▶ [REQUIREMENT]: Look through the entries below for the line with "Task: Tap the Android recent apps square" and the line with "The height and width of the screenshot is (901, 1316).", then give again exactly those two lines and all lines between them, minus the pictures.

▶ [DATASET RECORDS]:
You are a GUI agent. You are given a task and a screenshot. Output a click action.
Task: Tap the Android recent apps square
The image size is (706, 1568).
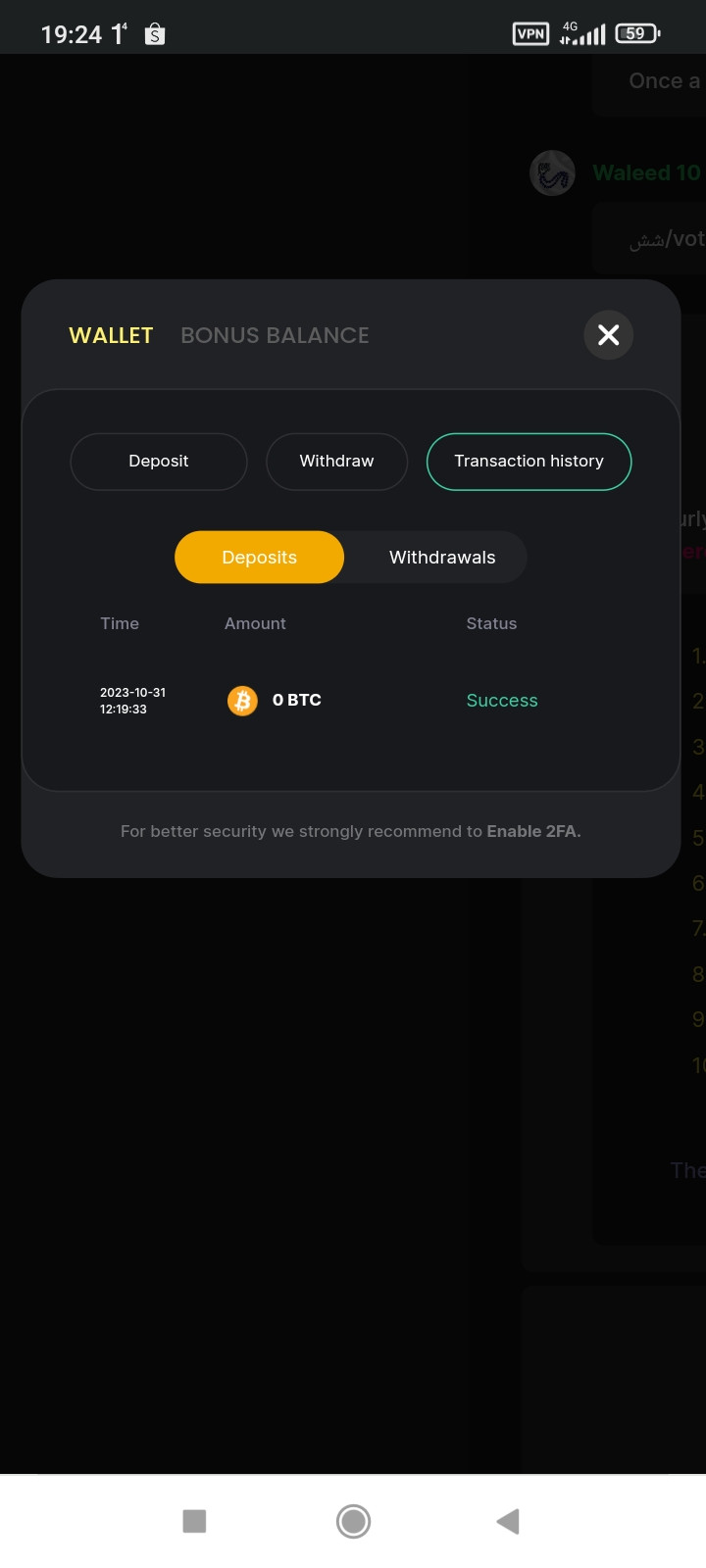click(x=194, y=1521)
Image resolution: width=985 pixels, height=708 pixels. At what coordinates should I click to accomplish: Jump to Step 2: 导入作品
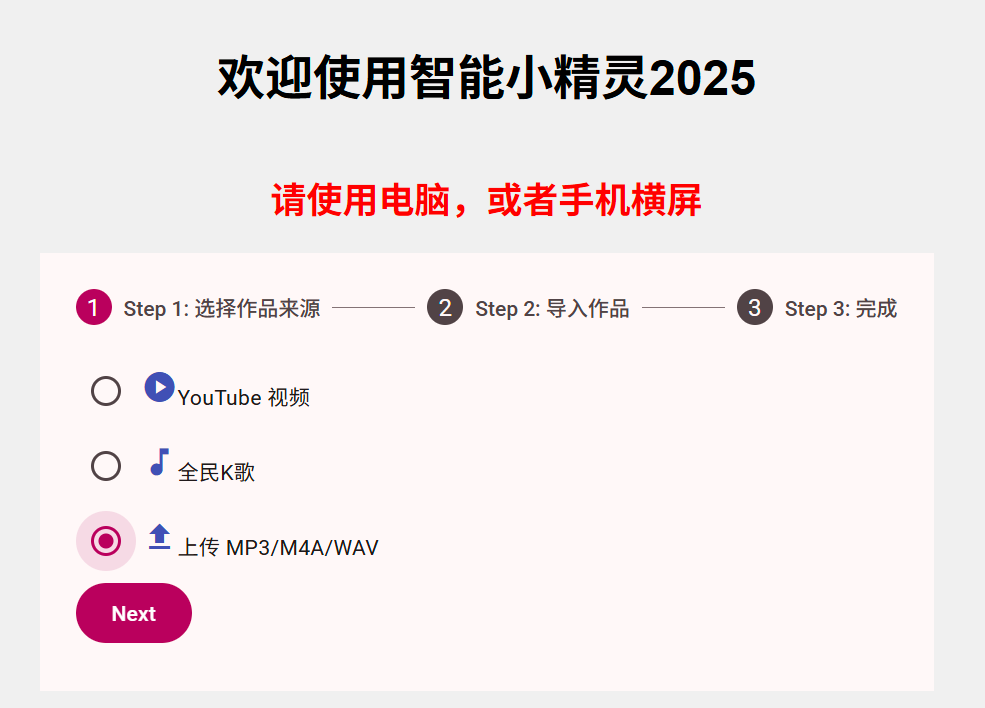pyautogui.click(x=552, y=309)
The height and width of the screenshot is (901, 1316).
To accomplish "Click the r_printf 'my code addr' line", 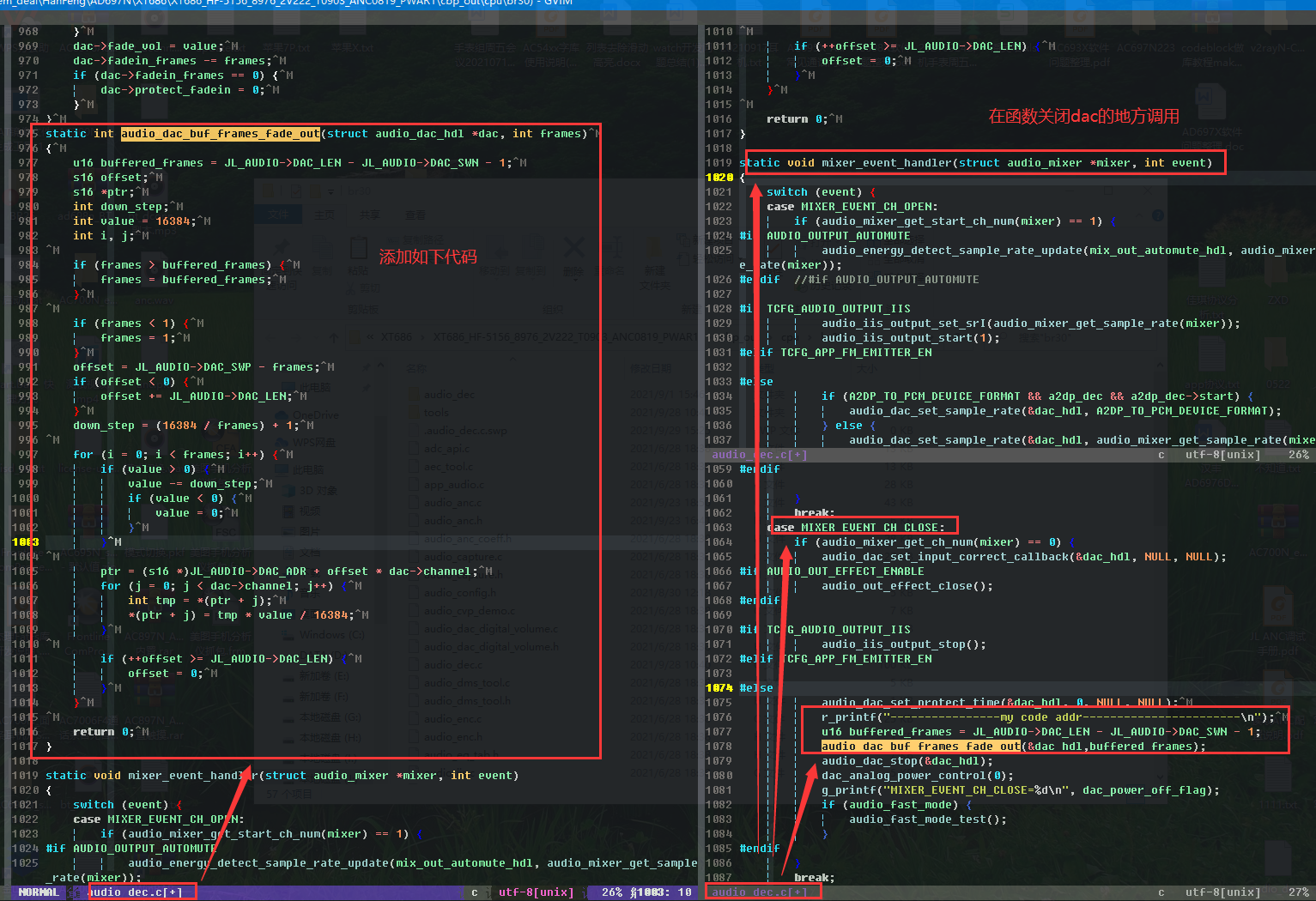I will click(1048, 717).
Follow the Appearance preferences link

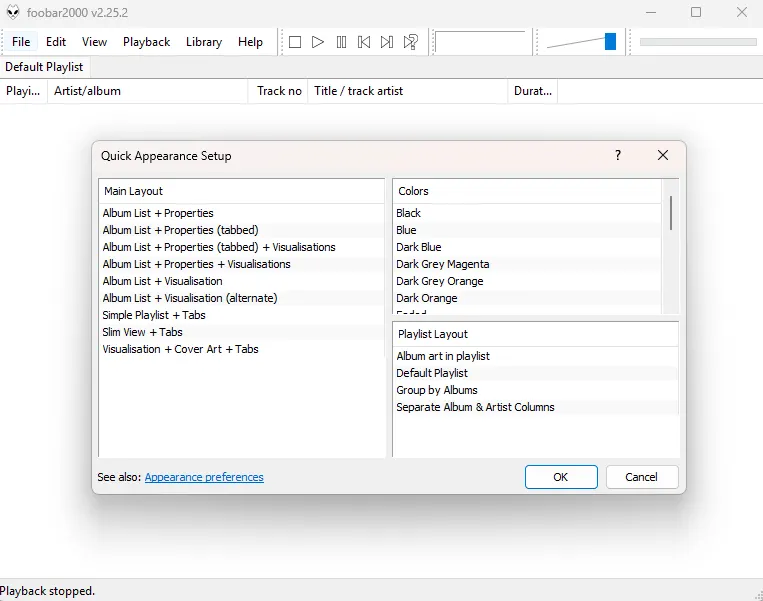click(x=204, y=477)
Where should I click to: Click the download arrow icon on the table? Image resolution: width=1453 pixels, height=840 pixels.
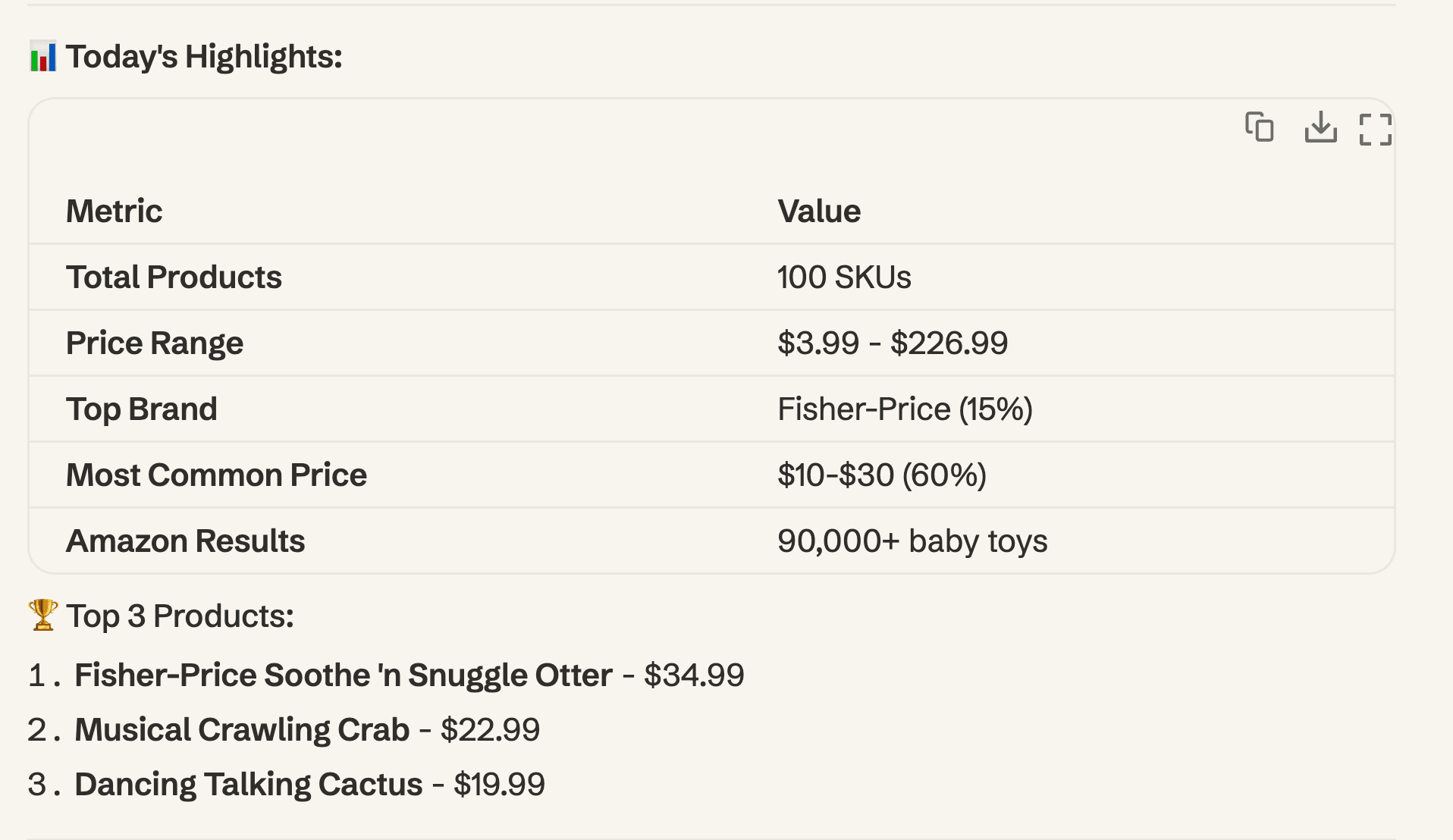point(1321,130)
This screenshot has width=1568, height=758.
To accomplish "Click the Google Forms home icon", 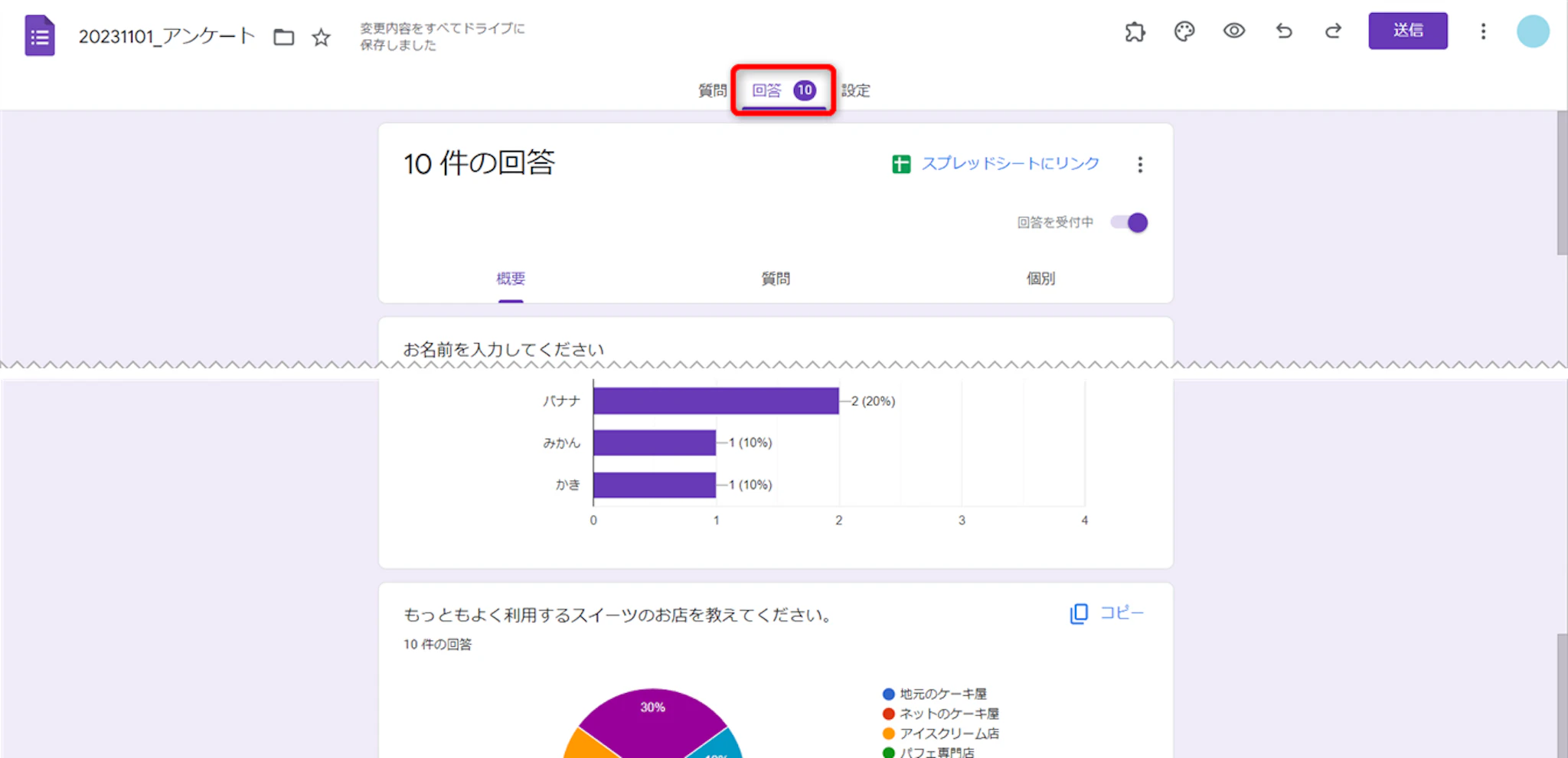I will click(x=40, y=35).
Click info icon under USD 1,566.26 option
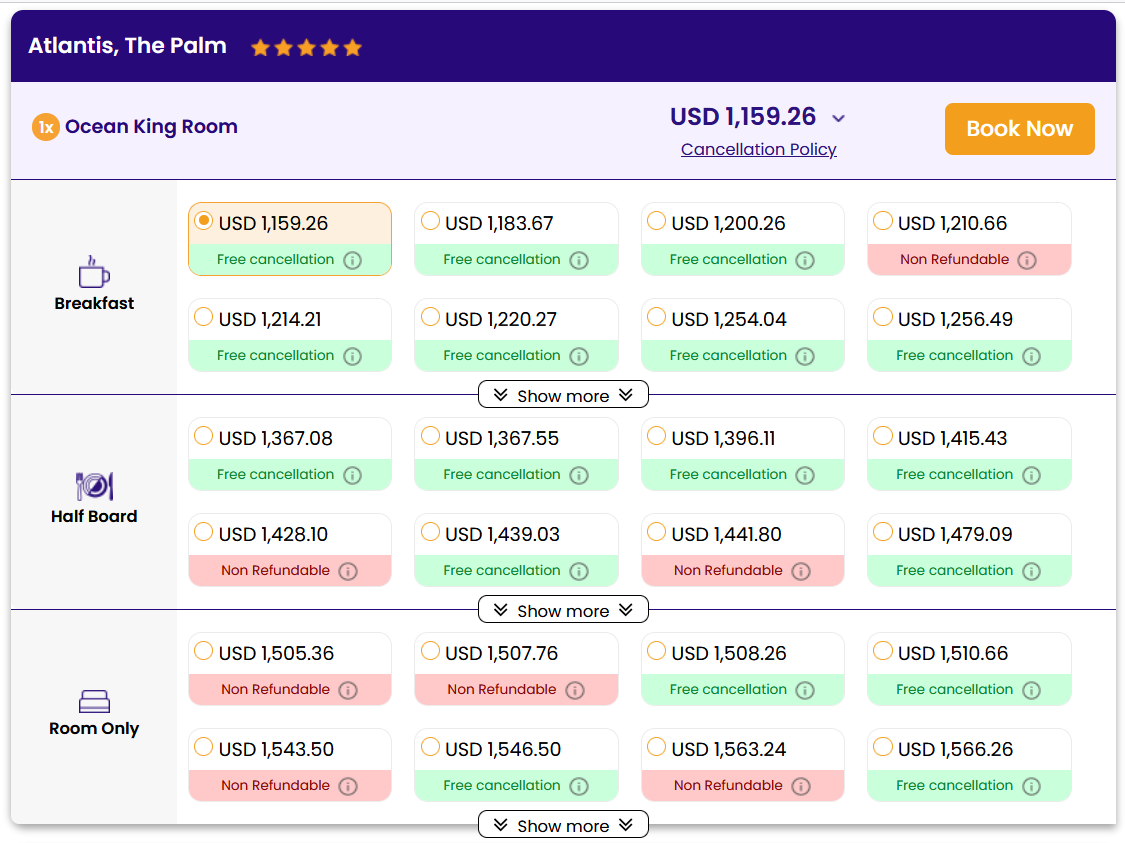The height and width of the screenshot is (843, 1125). click(x=1031, y=786)
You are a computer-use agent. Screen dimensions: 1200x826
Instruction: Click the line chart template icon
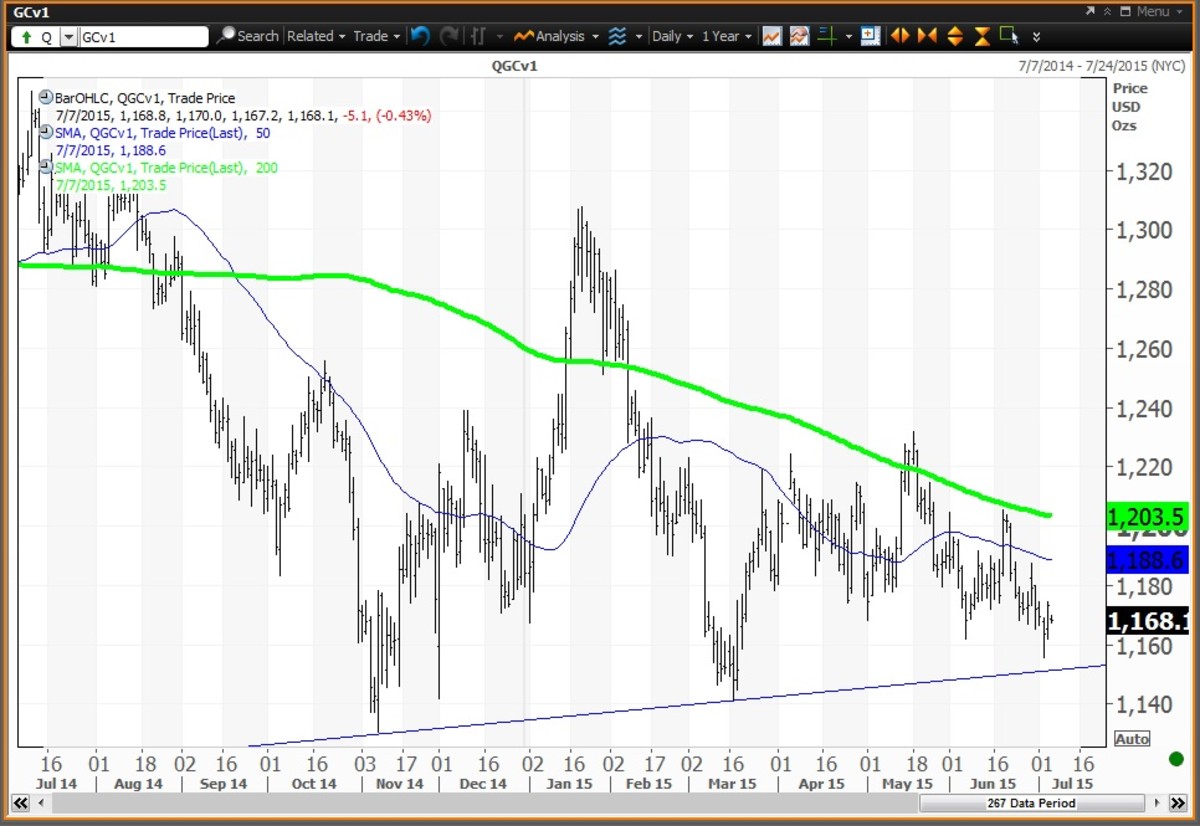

▶ [REPLY]:
Task: Tap the Android recent apps square
The image size is (706, 1568).
click(x=194, y=1521)
Image resolution: width=985 pixels, height=708 pixels. At what coordinates should I click to accomplish: Jump to Step 2: 导入作品
pyautogui.click(x=552, y=309)
The height and width of the screenshot is (901, 1316).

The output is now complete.